Empathy for troops will always override disgust and rejection of the mission that brought them there. It's a safer vote. That puts Hurt Locker above Avatar.


----------



## GuitarsCanada (Dec 30, 2005)

I have only seen three of the films listed. District 9, Avatar and Inglorious Basterds. The latter was the best of the three by far.


----------



## allthumbs56 (Jul 24, 2006)

I was gonna say Taylor Swift but then realized that she can't make movies .... but then she can't sing either so I'll go with Taylor Swift ........


----------



## torndownunit (May 14, 2006)

My favourite of the movies was District 9

The one I think deserves to win is Hurt Locker

The one that likely will win is Avatar



> Empathy for troops will always override disgust and rejection of the mission that brought them there. It's a safer vote. That puts Hurt Locker above Avatar.


I think it's a great movie as well though. If it wins I think its deserving. It's not a film I thought I would remotely enjoy, but I was very surprised. And I feel the film making and directing were pretty impressive.


----------



## Stratin2traynor (Sep 27, 2006)

Haven't seen Avatar yet but Inglorious Bastards was awesome. I think that one should win. It was very well done. I can't even believe that Hurt Locker was nominated. I kind of enjoyed the movie but "Best Picture"? I don't think so. 

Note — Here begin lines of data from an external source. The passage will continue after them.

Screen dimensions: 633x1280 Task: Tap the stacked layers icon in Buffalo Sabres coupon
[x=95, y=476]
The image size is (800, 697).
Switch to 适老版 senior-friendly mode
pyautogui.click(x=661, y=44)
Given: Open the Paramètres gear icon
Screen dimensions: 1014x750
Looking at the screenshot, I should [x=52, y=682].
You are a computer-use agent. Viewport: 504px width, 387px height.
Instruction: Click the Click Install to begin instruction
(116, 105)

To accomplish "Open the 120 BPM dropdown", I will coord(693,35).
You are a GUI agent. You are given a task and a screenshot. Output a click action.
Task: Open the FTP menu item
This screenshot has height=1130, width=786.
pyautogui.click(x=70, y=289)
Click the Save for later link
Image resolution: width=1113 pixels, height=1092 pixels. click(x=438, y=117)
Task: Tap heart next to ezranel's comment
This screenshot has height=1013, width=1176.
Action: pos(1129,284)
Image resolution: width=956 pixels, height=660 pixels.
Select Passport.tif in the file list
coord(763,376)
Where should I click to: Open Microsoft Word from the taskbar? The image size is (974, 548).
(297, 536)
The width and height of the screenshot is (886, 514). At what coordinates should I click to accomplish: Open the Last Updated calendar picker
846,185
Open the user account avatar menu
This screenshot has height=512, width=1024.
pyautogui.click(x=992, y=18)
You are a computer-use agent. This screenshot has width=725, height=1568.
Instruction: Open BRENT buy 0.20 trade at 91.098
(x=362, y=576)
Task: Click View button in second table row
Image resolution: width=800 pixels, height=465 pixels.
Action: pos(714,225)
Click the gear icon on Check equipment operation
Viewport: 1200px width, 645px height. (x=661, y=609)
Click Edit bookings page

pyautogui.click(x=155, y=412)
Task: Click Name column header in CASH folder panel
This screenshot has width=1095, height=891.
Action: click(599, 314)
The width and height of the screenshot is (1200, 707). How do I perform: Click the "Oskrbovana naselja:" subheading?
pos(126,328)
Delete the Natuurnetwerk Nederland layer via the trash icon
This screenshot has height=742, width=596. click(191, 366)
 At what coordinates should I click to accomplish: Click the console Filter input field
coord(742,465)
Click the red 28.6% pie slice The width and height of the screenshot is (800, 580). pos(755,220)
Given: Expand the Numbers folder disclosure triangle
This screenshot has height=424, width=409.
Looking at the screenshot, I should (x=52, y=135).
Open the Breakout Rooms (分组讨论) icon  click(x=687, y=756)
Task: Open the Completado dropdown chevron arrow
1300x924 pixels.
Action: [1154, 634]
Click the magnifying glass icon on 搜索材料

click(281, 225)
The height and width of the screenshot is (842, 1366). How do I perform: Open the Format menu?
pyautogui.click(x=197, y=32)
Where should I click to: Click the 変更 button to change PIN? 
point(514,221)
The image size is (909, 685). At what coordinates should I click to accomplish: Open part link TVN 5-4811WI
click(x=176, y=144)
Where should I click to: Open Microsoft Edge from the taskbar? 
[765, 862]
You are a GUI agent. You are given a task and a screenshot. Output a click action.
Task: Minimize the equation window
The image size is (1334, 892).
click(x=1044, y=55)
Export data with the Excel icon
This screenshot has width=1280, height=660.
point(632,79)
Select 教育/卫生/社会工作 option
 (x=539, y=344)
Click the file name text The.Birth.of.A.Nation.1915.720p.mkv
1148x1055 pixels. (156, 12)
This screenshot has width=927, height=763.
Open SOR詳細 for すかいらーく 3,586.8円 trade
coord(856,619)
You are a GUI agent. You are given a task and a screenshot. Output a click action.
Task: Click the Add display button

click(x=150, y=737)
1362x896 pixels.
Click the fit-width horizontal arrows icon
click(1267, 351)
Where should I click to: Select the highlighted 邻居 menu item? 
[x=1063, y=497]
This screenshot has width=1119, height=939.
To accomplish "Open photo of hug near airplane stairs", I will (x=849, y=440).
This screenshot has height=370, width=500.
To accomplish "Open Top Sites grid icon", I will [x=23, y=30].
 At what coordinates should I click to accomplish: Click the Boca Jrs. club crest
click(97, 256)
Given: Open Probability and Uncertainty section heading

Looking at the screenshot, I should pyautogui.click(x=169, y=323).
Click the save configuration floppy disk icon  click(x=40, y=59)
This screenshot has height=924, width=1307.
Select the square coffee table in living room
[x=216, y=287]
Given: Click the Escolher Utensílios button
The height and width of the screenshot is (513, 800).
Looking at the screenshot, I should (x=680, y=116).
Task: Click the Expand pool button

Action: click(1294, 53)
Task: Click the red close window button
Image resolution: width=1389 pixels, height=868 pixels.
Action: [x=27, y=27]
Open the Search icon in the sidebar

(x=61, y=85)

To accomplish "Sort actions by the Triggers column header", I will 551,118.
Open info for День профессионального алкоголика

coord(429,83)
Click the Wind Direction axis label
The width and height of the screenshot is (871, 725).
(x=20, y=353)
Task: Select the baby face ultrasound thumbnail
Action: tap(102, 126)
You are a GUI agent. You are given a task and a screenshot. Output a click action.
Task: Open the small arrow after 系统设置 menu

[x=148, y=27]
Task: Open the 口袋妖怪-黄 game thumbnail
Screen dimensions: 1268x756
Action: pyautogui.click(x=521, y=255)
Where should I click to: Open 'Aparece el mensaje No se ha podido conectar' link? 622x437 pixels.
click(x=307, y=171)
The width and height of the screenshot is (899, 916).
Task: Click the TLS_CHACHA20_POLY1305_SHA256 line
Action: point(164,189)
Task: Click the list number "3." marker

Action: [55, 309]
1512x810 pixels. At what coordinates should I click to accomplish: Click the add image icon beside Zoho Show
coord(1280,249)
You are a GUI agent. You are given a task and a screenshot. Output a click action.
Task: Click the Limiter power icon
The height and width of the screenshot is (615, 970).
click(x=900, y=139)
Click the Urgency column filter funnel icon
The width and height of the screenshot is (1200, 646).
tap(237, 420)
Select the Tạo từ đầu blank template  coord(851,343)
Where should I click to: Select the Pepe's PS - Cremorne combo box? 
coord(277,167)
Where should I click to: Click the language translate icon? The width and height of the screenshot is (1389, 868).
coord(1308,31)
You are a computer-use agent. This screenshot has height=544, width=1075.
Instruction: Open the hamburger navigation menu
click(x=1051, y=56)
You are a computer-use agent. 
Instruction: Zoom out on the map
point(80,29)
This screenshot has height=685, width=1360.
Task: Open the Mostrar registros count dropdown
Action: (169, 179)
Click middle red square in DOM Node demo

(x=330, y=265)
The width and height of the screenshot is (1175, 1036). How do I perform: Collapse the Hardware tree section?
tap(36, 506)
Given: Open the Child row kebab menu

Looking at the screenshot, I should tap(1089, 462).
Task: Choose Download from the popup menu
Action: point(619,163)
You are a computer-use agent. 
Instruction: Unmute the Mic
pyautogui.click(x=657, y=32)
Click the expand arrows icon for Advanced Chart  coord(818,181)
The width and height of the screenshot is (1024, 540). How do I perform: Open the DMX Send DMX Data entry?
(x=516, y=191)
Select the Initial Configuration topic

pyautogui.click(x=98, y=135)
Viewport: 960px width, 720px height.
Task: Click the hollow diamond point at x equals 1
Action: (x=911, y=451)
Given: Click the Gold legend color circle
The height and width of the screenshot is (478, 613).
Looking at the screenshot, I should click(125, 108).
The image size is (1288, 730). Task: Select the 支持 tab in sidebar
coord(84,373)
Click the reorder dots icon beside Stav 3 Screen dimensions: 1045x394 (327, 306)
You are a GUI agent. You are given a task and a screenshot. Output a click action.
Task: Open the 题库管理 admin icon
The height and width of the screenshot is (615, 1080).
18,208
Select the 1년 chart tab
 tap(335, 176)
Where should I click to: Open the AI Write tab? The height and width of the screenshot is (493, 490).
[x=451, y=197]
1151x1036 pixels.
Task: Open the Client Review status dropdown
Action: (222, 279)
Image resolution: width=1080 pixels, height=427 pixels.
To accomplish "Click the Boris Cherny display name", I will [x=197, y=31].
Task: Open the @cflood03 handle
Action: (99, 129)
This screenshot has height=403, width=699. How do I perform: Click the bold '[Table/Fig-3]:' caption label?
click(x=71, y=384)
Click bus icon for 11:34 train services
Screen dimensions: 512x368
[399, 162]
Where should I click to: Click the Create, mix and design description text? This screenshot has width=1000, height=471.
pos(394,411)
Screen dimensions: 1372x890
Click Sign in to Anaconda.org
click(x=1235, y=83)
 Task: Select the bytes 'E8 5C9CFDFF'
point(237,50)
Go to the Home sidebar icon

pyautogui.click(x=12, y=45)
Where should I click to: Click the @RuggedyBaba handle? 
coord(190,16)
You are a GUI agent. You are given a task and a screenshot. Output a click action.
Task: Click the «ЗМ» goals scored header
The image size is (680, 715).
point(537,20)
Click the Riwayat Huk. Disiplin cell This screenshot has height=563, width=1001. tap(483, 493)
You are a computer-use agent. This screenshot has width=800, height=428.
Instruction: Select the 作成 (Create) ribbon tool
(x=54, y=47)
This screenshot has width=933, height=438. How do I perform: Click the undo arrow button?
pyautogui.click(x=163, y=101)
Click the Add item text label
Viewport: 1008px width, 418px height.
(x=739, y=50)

I'm still waiting for the line ups to die down before I see Avatar. I'm more of a Monday afternoon matinee guy - you know, when there's only 4 or 5 other people in the theater...an when I have Mondays off. Looking forward to seeing it though.


----------



## Sneaky (Feb 14, 2006)

I haven't seen any of them but I hope Inglorious Basterds wins. I expect Avatar will win because, well, it's Hollywood.

And District 9??? I hate sequels.


----------



## Robert1950 (Jan 21, 2006)

I think The Hurt Locker will win, but I would like to see District 9 win.


----------



## puckhead (Sep 8, 2008)

given the politics* and marketing of the Oscars among the voting members, I voted for Avatar's budget.


*not in the government sense of the word


----------



## Shiny_Beast (Apr 16, 2009)

Avatar will win, and I think it should, it was the movie event of the year. I'd have a hard time passing up the Hurt Locker though is it was me as a judge. 

really though, the "Movie of the year" was Grand Torino, just not "big" enough for the awards.


----------



## Starbuck (Jun 15, 2007)

Sneaky said:


> I haven't seen any of them but I hope Inglorious Basterds wins. I expect Avatar will win because, well, it's Hollywood.
> 
> And District 9??? I hate sequels.


I dunno, I think Avatar may win lots of techincal awards as it should, but the storyline is SO weak, it's really not Best Picute material. I would venture a guess at Up in the Air. lots of people didn't really like that so that's my guess!


----------



## WarrenG (Feb 3, 2006)

Starbuck said:


> I dunno, I think Avatar may win lots of techincal awards as it should, but the storyline is SO weak, it's really not Best Picute material.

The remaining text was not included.